May geraniums have always been hit hard by aphids, so I took most of them upstairs to the hot tub that doesn't work. They are growing nicely up there, but these----planted in the center of the mint plants--- are continuing to do well down here. We'll see if they can keep clear of the aphids, now that it's getting warmer.
This is a begonia that was chewed on last summer by aphids. I moved it outside to see if the aphids would leave it alone. By fall it was almost completely dead. But I started watering it and low and behold when I brought it in the solarium for the winter, and the aphids had all been frosted off of it, it decided it was spring. So all winter this begonia has been growing and now is producing little blooms. I attribute a lot of the success to the pot it's in----a recessed water space at the bottom, so it can draw water when it needs it.
These I got last summer at P&M's nursery down the road.
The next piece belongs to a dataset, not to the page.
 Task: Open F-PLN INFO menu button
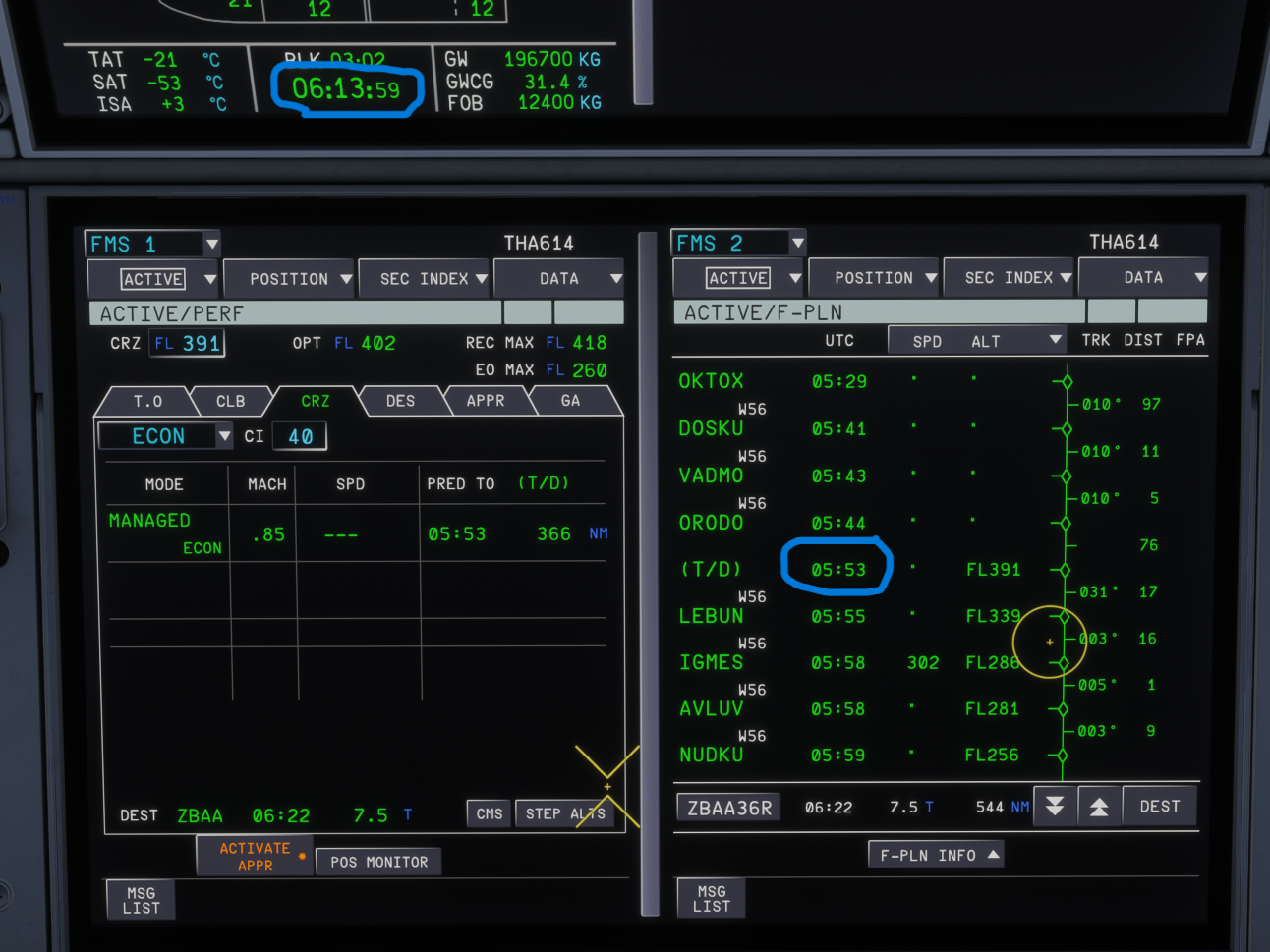pyautogui.click(x=936, y=855)
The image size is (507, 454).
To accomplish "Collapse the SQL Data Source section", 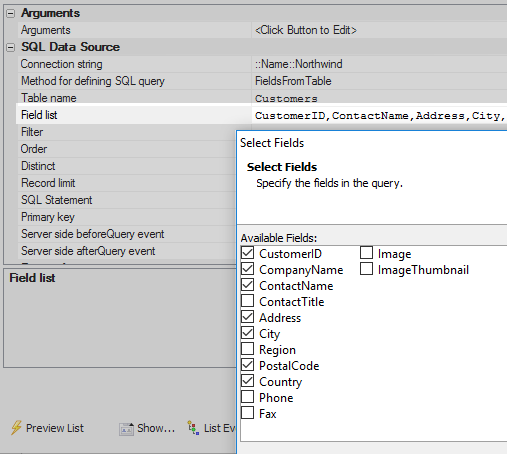I will click(11, 47).

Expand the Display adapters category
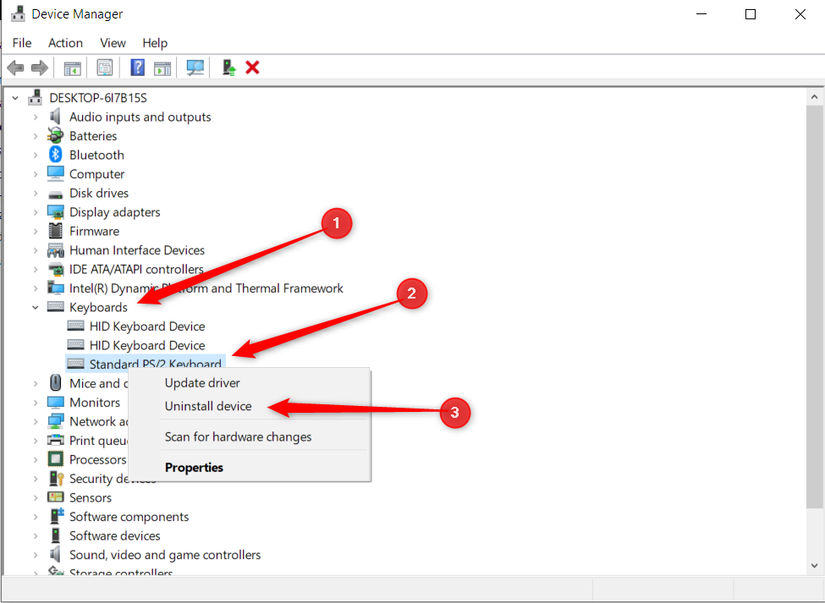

They are yellow irises. They never really died down over the winter, but you can see on the right where I trimmed one of the leaves. This week I pulled the leaves apart and saw all of these little leaves coming up, so I trimmed off most of last year's and these are emerging.
I really hope they bloom this year. Last year they didn't. They just got really really tall. I attributed it to a moderate climate in the solarium. I MAY have to move them outside to the garden to see their yellow blooms.
Ah, my pride and joy. I was told that the only way to get blueberries to grow on your property was to eat lots and lots of blueberries and then collect your own waste and plant it. Rest assured, that is not what I did.
Last fall Curt and I went up and hiked around the Matanuska glacier and dug up some blueberry bushes. We planted them in my berry patch, but I took some of the branches that had come loose and just stuck them in the mud around the pond in the solarium. Last fall they bloomed and I didn't know what to do. Now they are leafing and I have a plan. If I see blooms, I'm going to get a tiny paint brush and try to pollinate them. Wouldn't it be cool to have blueberries growing in the solarium???
Primrose |
These primroses have been so hardy. They keep blooming at about 3 month intervals all year long!
In the back of that pot you can barely see the nasturtium hanging on to life. The aphids didn't like nasturtiums either, so maybe that's what's helped this primrose??
Today is seed planting day, so I'd better get with it. I hope to add new little germinated plant pictures soon! :-)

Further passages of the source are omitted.